Guillaume has not yet had the time to use Orca’s compliance capabilities but it’s definitely on his roadmap. His intention is to have this set up within the next few months. In the meantime, he uses Orca’s information about controls to satisfy customers’ inquiries about security. “We often have to answer questionnaires for customers and Orca has the answers for a lot of these questions,” says Guillaume. “Before we had to tell them we do manual control and it wasn’t very convincing. Now I can prove we have the controls. This has a lot of value for us because it saves us time and money.”

360Learning’s DevOps team has access to Orca’s data. Guillaume says this team uses the tool to check the delta between their Terraform state and the real state of the cloud accounts.

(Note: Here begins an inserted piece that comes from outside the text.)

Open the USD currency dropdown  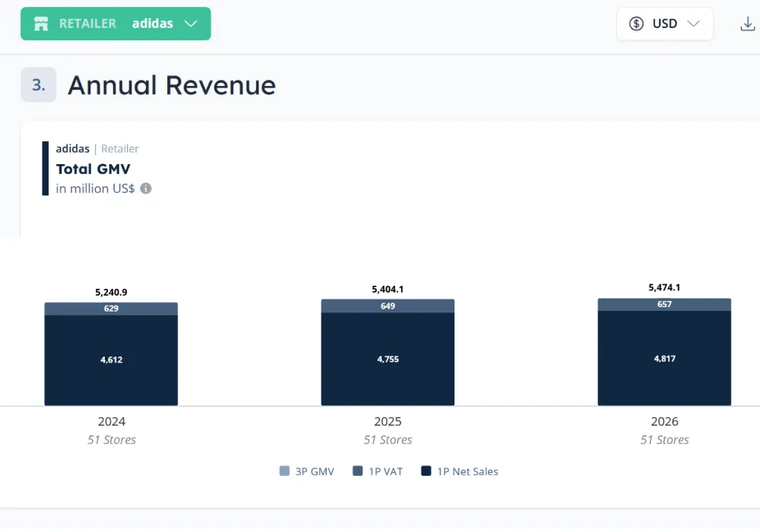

“Our CTO was obviously concerned about security. I showed him what we are able to do with Orca and he was both amazed and reassured. Security is one less thing to worry about now.”
Guillaume Seigneuret

Head of Security

Orca Advances Cloud Security for 360Learning

Using Orca has definitely allowed Guillaume to increase his visibility into his cloud infrastructure. Before Orca, 360Learning had difficulty getting visibility into all of their cloud accounts and viewing a complete inventory of assets and workloads. “Now I think I see almost everything on the accounts. Our visibility has improved immensely.”

Another benefit is how Orca prioritizes alerts so that the security team knows what to work on first. While other security tools just return a list of non-prioritized issues, Orca filters the most important ones to the top of the dashboard. Guillaume says that if he sees something with high priority, he knows to address it right away.

But more than anything, Guillaume knows he has improved 360Learning’s security posture. “Orca has helped us mature our security stance and given us peace of mind for our security operations.”